Since debuting on the App Store earlier this year, HipGeo has given travelers a place to capture location-aware photos and text when they’re on the move. The latest version of the trip journal app released Tuesday adds a bit of motion of its own, with the addition of video support.
HipGeo aims to help users automatically log their locations as they travel and shoot photos of their journeys. Those geo-aware images are saved along with any text the user enters and used to create a journal showcasing the trip. The images and posts are laid out on a map pinpointing where the user has been; users can then share their travels on Facebook, Twitter, Pinterest, or on HipGeo’s website.
The idea, explains HipGeo co-founder Rich Rygg, is to make it easy for users to tell a story about their travels within the context of where they’ve been. “It takes point-shoot-save and turns it into a compelling story,” he told Macworld. And it does this automatically, without requiring users to painstaking log their location.
Tuesday’s HipGeo 2.1 update adds video to the mix. The app’s camera feature now has a switch that lets you toggle between still images and video, just like on your iPhone’s built-in Camera app. The addition of video support now allows users to upload video of their journeys, just as they would photos.
There are a few caveats, however, as I found out when taking the app for a test run. You’re limited to 30 seconds of video; anything longer will produce a Video Recording Stopped message from the app. You can also only use video shot from within HipGeo. That’s in contrast to photos, which you can pull from either your camera roll or Instagram in addition to shooting them from within the app.
After downloading the HipGeo update Tuesday morning, I used the app to record my commute into the Macworld office today. All I had to do was launch a trip in HipGeo and post the occasional photo or video from my journey; the app recorded my travels the entire time in the background. (When uploading photos and videos, I could also enter in a location if I wanted.) HipGeo’s goal is passive, persistant tracking without draining your battery, according to Rygg. I did notice a bit of a hit to my iPhone battery during my commute, but to be fair, I was also downloading mail and checking up on Twitter while HipGeo was doing its thing in the background. During more normal usage—that is, if I were busying enjoying a trip rather than fiddling with my phone during a tedious commute—I imagine my battery life would have taken only a nominal hit.
Here’s the final result of my HipGeo-tracked journey. (An earlier embed of the video wasn’t appearing properly.)

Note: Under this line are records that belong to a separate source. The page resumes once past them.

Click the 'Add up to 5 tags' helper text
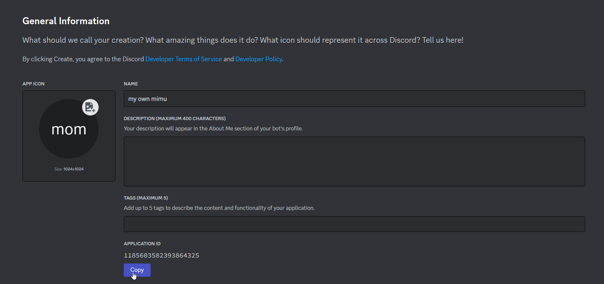 click(219, 208)
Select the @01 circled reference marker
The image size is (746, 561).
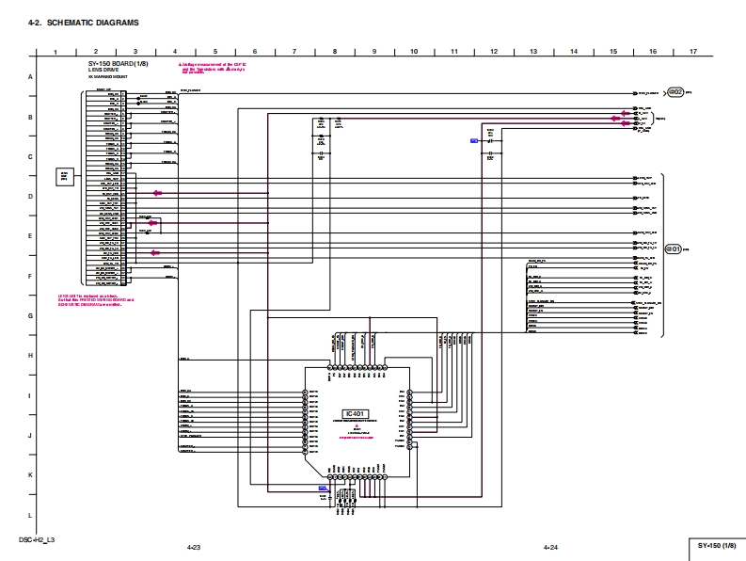tap(673, 248)
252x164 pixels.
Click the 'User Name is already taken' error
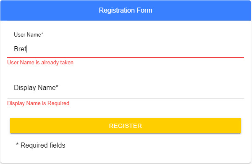coord(40,62)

It’s not exactly an epic tale, but it illustrates some of the basics of the app. And imagine if, instead of chronicling a rather mundane train ride, I was traveling up and down the California coast or visiting the London Olympics, posting video and photo updates all along the way. Note that if I were traveling overseas or someplace where I didn’t have a very good network connection, I could have opted to post in background mode on HipGeo; the app would have saved my activity and then posted once Wi-Fi was available or when I was back in an area that would rack up crazy roaming charges.
I’ve opted to make my HipGeo test public, but the app gives me options for who I want to share my travels with. If I wanted, I could keep my travel journal private or share it with select people.

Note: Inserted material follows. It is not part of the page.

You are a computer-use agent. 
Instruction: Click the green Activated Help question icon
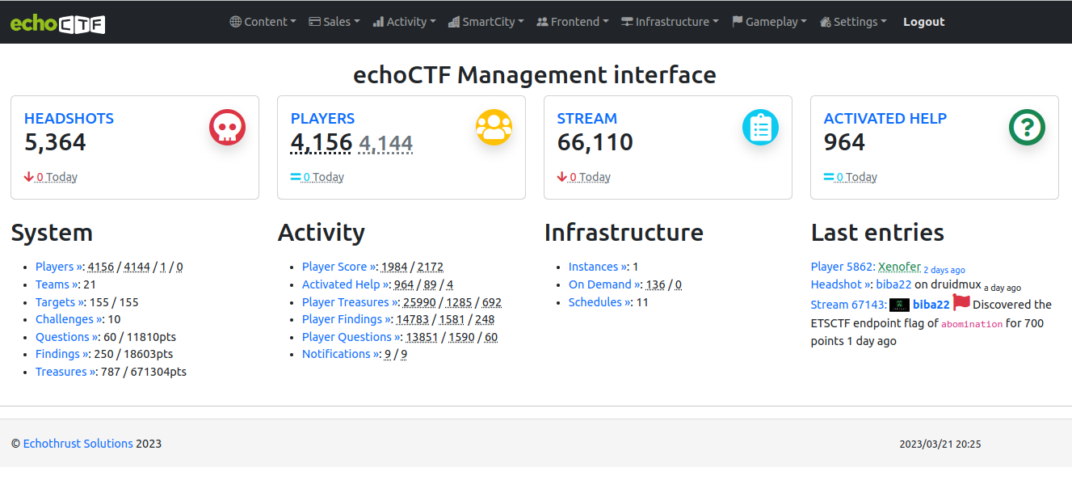click(x=1027, y=128)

HipGeo also boasts a community of users who’ve shared their own trips. Photo and video journals appear in the app’s Explore tab. And as with any app with social network aspirations, you can opt to follow other users to vicariously enjoy their comings and goings.
HipGeo 2.1 is available from the App Store and runs on iOS 4.0 or later. The iPhone app will also work with camera-equipped iPads, though it runs in iPhone emulation mode. There’s also an Android version of HipGeo, but that app hasn’t been updated to support video capture.